**EXERCISE:** Return exactly the lines of the data below, from the one that contains "Image resolution: width=730" through the final line, and leave out every picture.

**RAW DATA:**
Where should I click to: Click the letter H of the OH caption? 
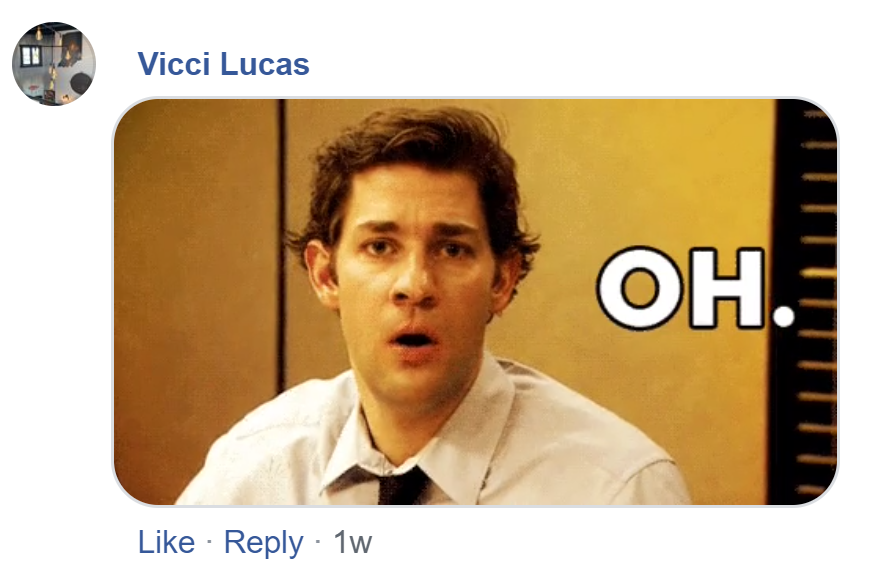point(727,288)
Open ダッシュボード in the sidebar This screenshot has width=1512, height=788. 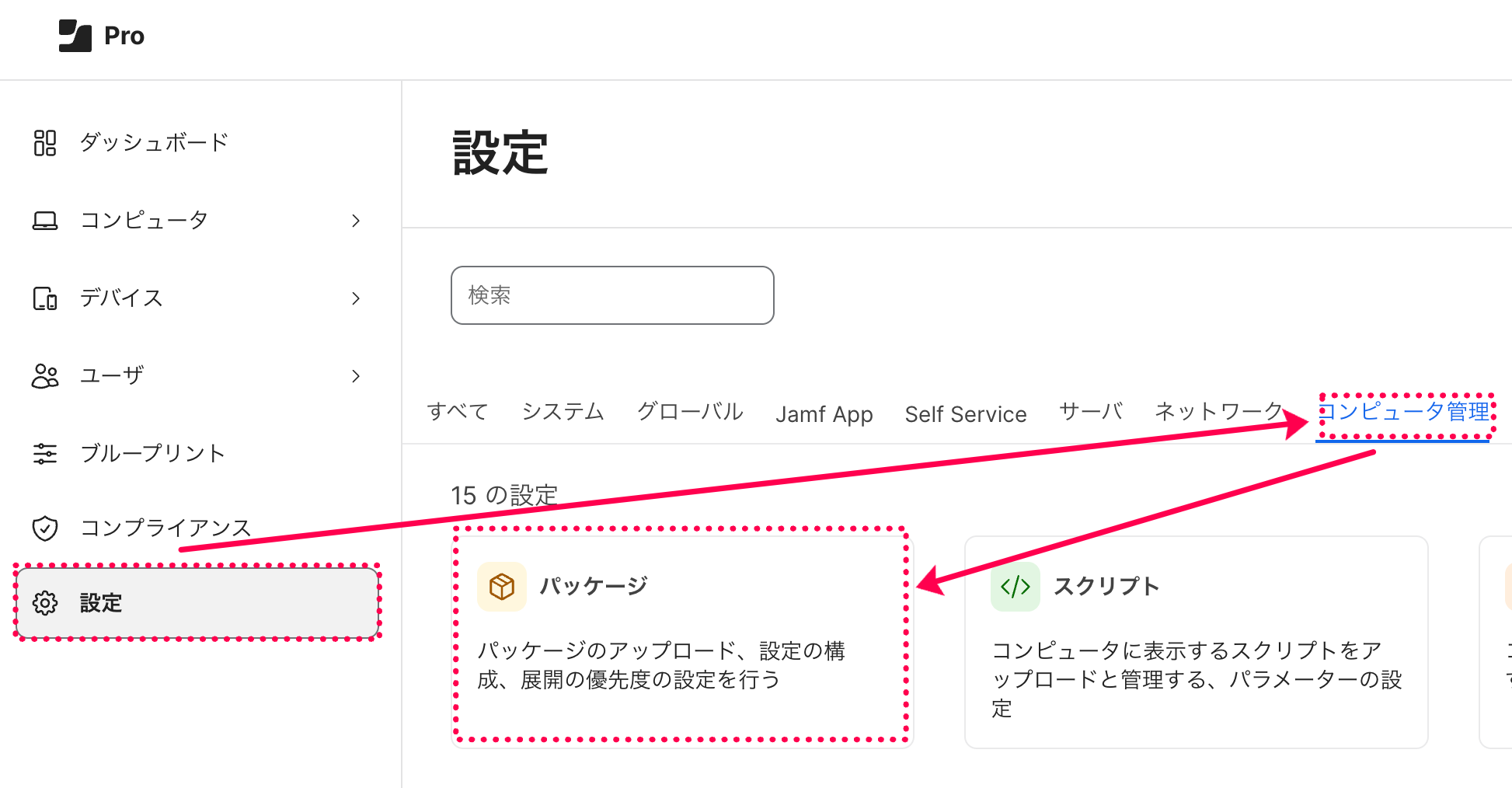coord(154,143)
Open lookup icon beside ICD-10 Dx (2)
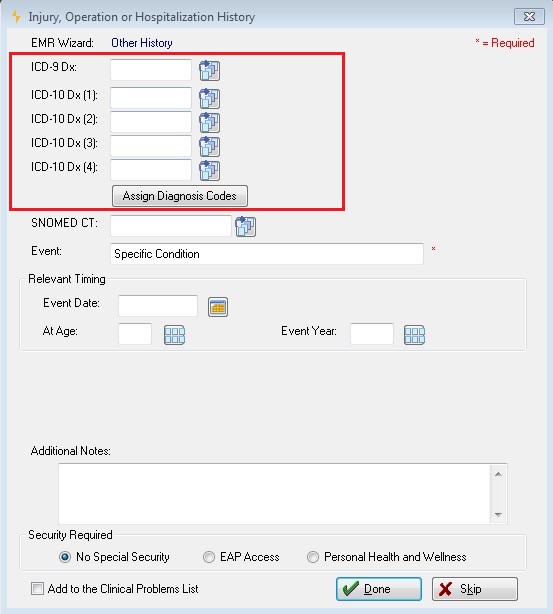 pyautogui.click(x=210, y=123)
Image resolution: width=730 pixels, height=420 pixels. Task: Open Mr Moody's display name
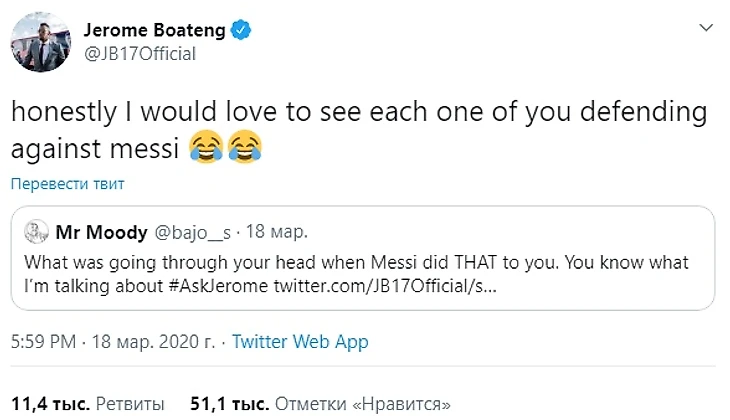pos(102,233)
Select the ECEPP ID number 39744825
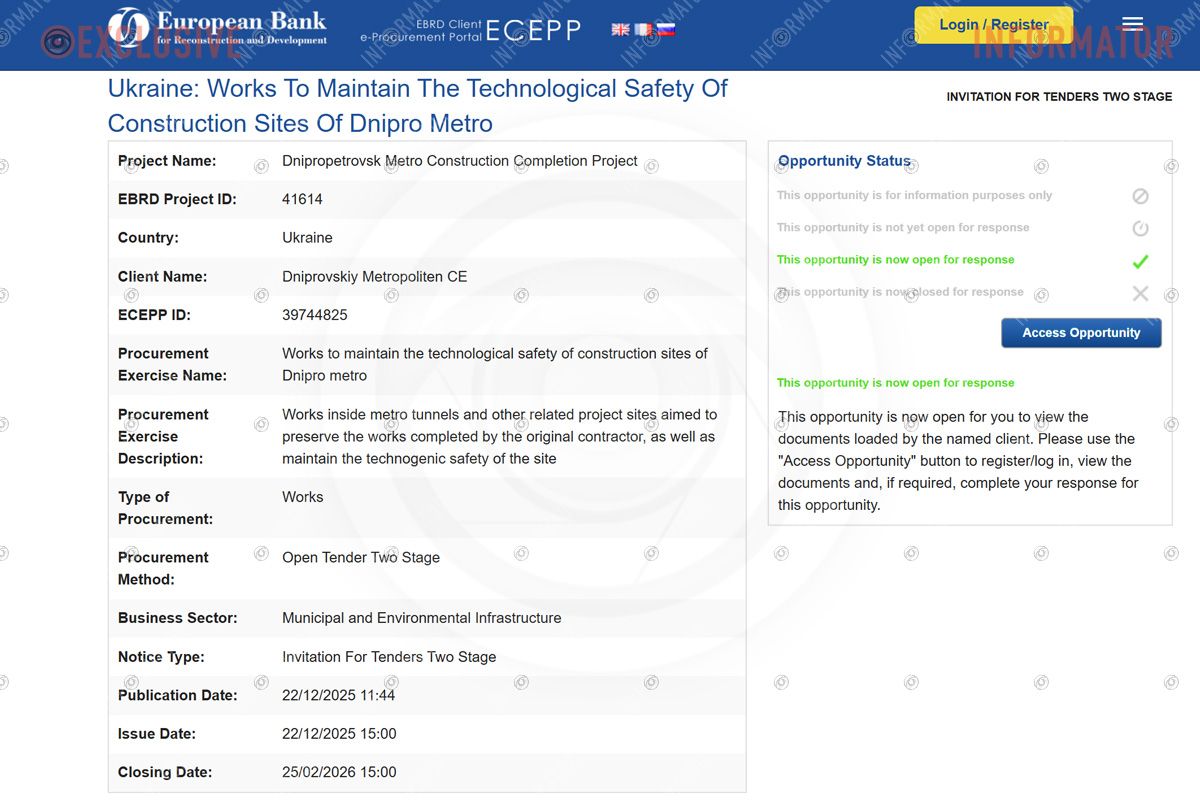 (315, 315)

**YOUR RESPONSE:**
Image resolution: width=730 pixels, height=420 pixels. Task: Open Mr Moody's display name
pos(102,233)
Select the ECEPP ID number 39744825
 (315, 315)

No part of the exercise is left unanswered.